▸ How to complete this task: Transcribe only the lines of the listing below from the one holding "Open help via question mark icon" through the one holding "This screenshot has width=1800, height=957.", inclusive, without any change.

━━ Source material

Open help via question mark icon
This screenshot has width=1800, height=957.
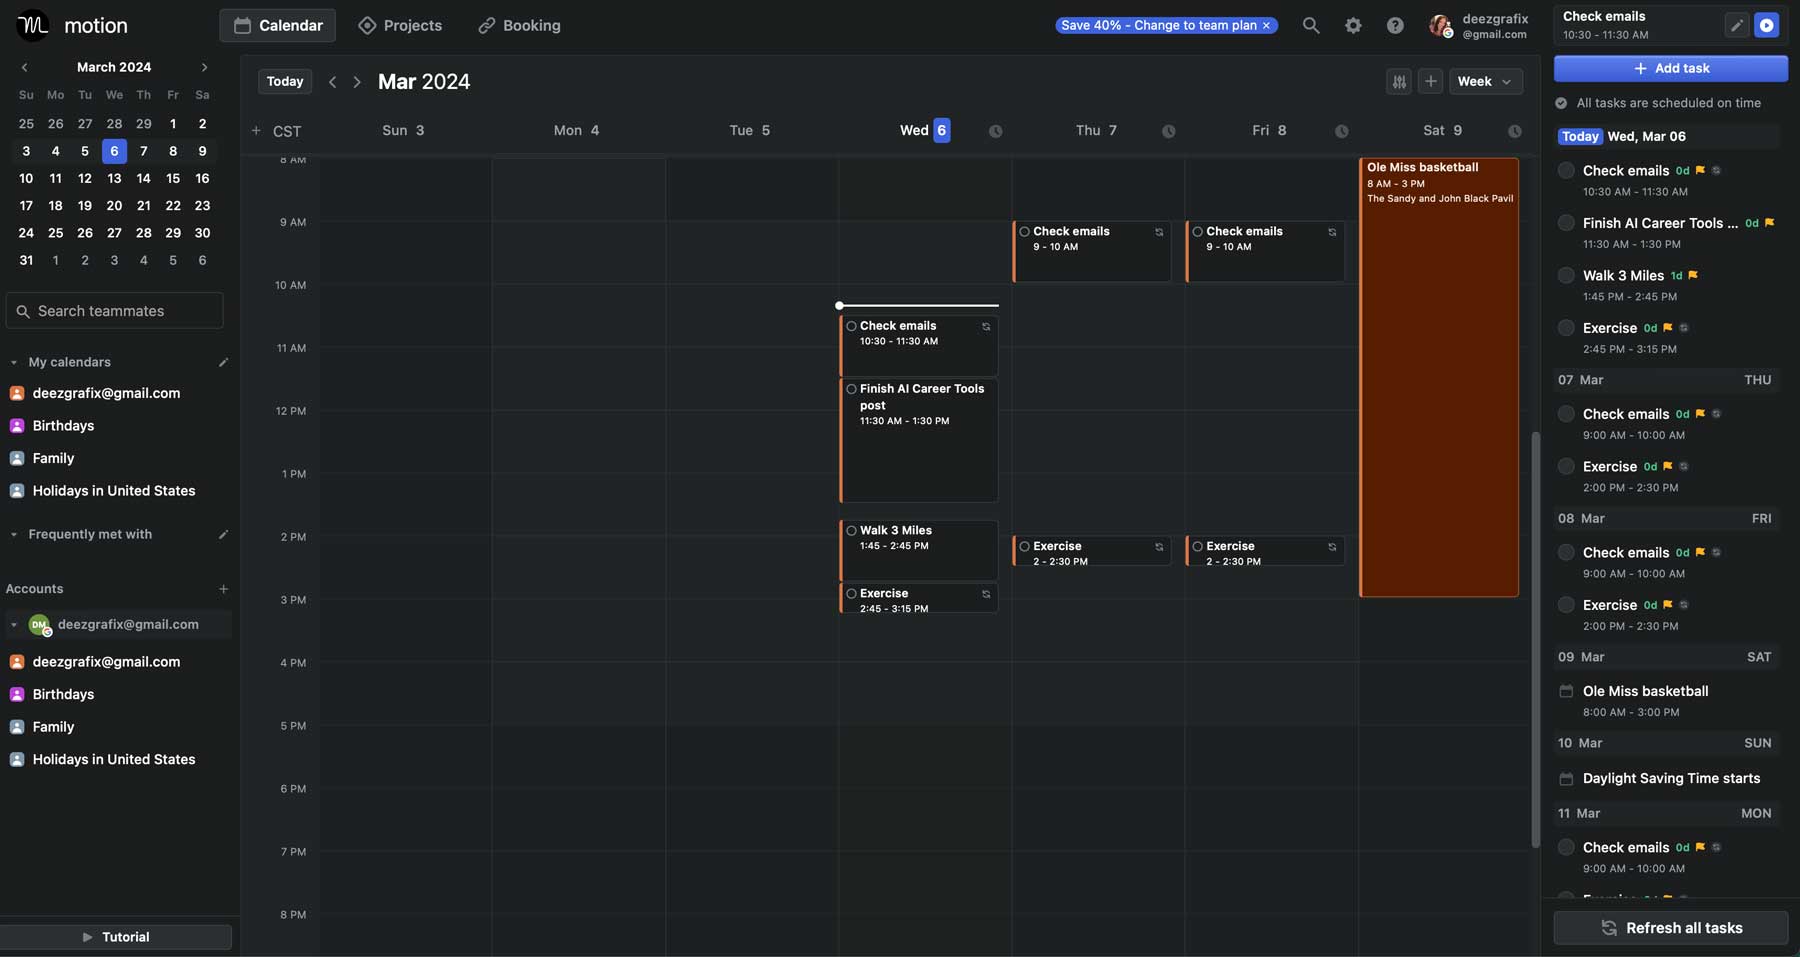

━━━━
━━ Source material

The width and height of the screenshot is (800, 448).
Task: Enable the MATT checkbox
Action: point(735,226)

━━━━

▸ Reply to the task:
Open help via question mark icon
This screenshot has width=1800, height=957.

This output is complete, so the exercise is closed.